Consideraba también en estos días la valoración de nuestra Semana Santa como espacio de la fe sencilla del pueblo. Por alguna extraña razón, se tiende por nuestras latitudes a sentenciar con vehemencia que para ser zamorano ha de gustar la Semana Santa. Cuando para ser zamorano resta exclusivamente nacer o pacer de largo en esta ciudad. Y se acaba confundiendo la fe sencilla con el ejercicio del zamoranismo localista más folclórico, y los sentimientos de piedad religiosa con el mero recurso a la tradición. Hace unos meses definieron por estos lares, literalmente, la "piedad popular como la manifestación de la sensibilidad creyente del pueblo sencillo". Y así es. Pero no sé si la Semana Santa de Zamora -lo dudo más bien- responde a esta definición. Tengo muchas dudas de que el personal que la integra seamos este referido pueblo sencillo, y más aún que ésta sea una manifestación de la sensibilidad creyente. En la primera cuestión porque no veo demasiada sencillez en la Semana Santa sino más bien muestras de lo contrario: ostentación, notabilidad, protagonismos y personalismos, relevancias, figuroneo liturgista o postureo en definitiva... También postureo de los políticos de turno. (Ya va tocando que se abstengan de participar en las procesiones -y de invitarlos-, haciendo efectiva la separación Iglesia-poder civil). Como tampoco se ve demasiada sencillez en los bares y restaurantes repletos, que reflejan bastante poco tal recurrida austeridad y menos aún las prácticas cuaresmales que entre nuestros tan traídos ancestros eran sencillamente habituales. Ya dice un conocido que con fijarnos en las mesas de nuestros pasos de las décadas de los 20 y 30 del siglo pasado se evidencia que la Semana Santa de Zamora no era austera, sino rotundamente pobre. Y en la segunda cuestión se evidencia más bien tradición sociológica, zamoranismo folclorista o el mero hecho de hacerse -más o menos activamente- partícipe del único acontecimiento por el que esta ciudad tiene alguna relevancia y sale incluso con vitola de ejemplaridad en los medios de comunicación nacionales. Mientras, la diócesis en estado intermitente. A veces recordando lo que le corresponde recordar, y otras simplemente ausente.
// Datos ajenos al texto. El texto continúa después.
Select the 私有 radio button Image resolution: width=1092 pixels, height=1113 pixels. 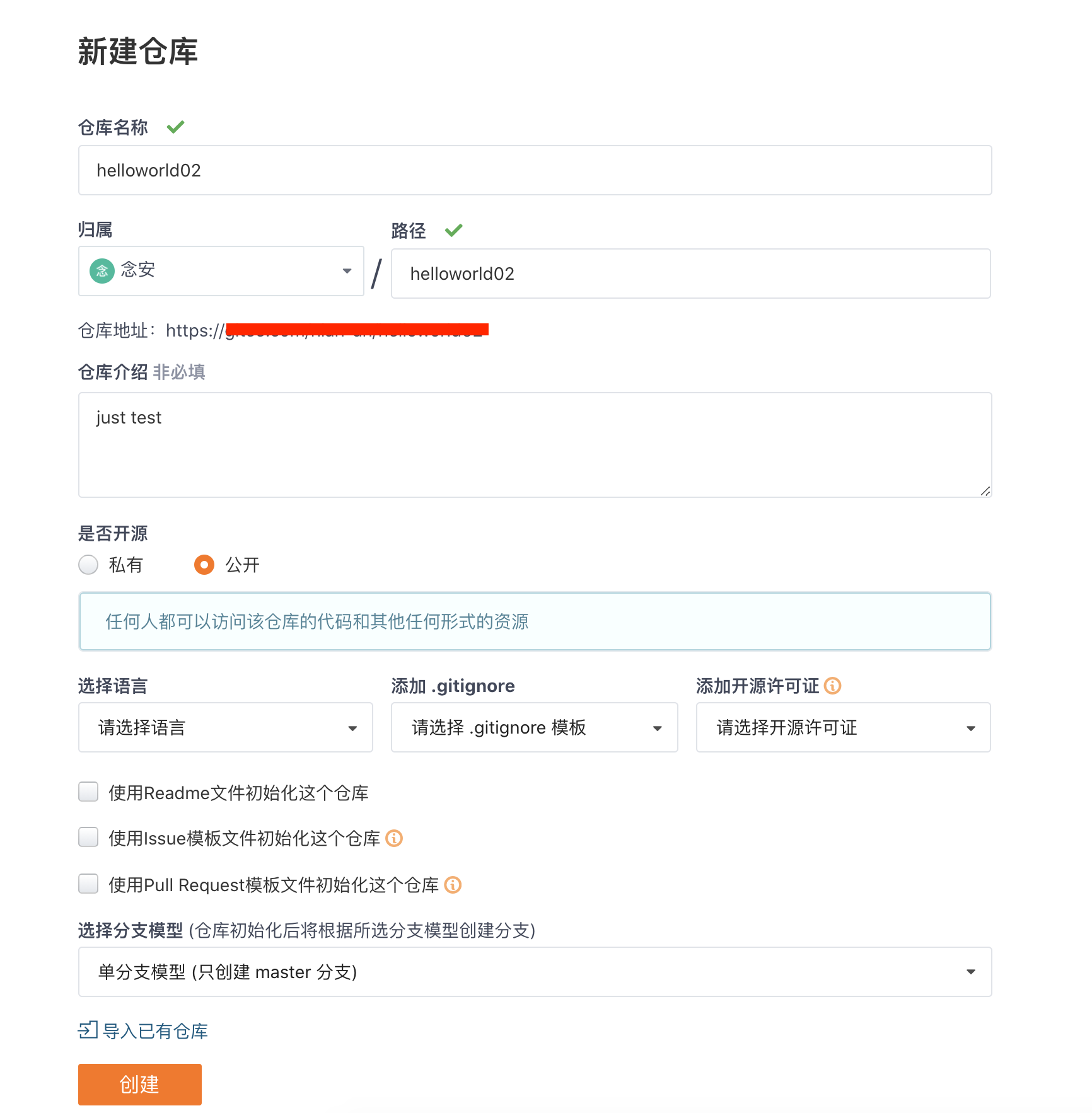[88, 565]
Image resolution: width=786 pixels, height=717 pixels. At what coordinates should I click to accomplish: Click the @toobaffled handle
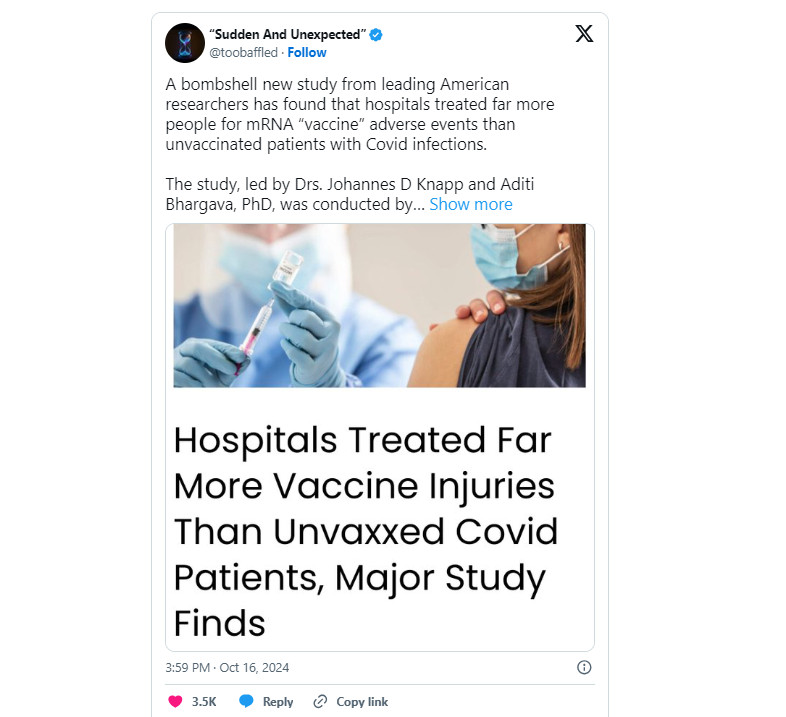(x=243, y=53)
Considero que nuestra Semana Santa -los que la integramos más bien- precisa con especial urgencia de un serio proceso de desmitificación. Que ayude a ver con otros ojos lo que realmente hay y no las creaciones inventadas para agrandarlo, recuperando una seña de identidad en declive de nuestra tierra: llamar al pan, pan, y al vino, vino. Que promueva construir sobre hechos y realidades, no sobre artificios creados en honor a la grandeza idealizada de nuestra Pasión. Que ayude a desprenderla de sentimentalismos adheridos y banales en favor de sensibilidad, camaraderías en verdadera hermandad, aplausos y jaleos en hondo y silencioso respeto, zamoranismo -si cupiera- en opción comprometida por esta tierra, postureo en discreción, fiesta y jolgorio en contención y luto, creencia en fe, mera representación teatral en verdadera vivencia religiosa testimonial en las calles. A pesar de que algunos impongan lo contrario o sólo les preocupe obsesivamente el sexo de los cofrades. Una Semana Santa que respire una forma de vivir y considerar la finitud, el sufrimiento, la muerte, el compromiso con la misión asumida hasta la muerte -que son universales humanos- y también la esperanza hasta sus últimas consecuencias.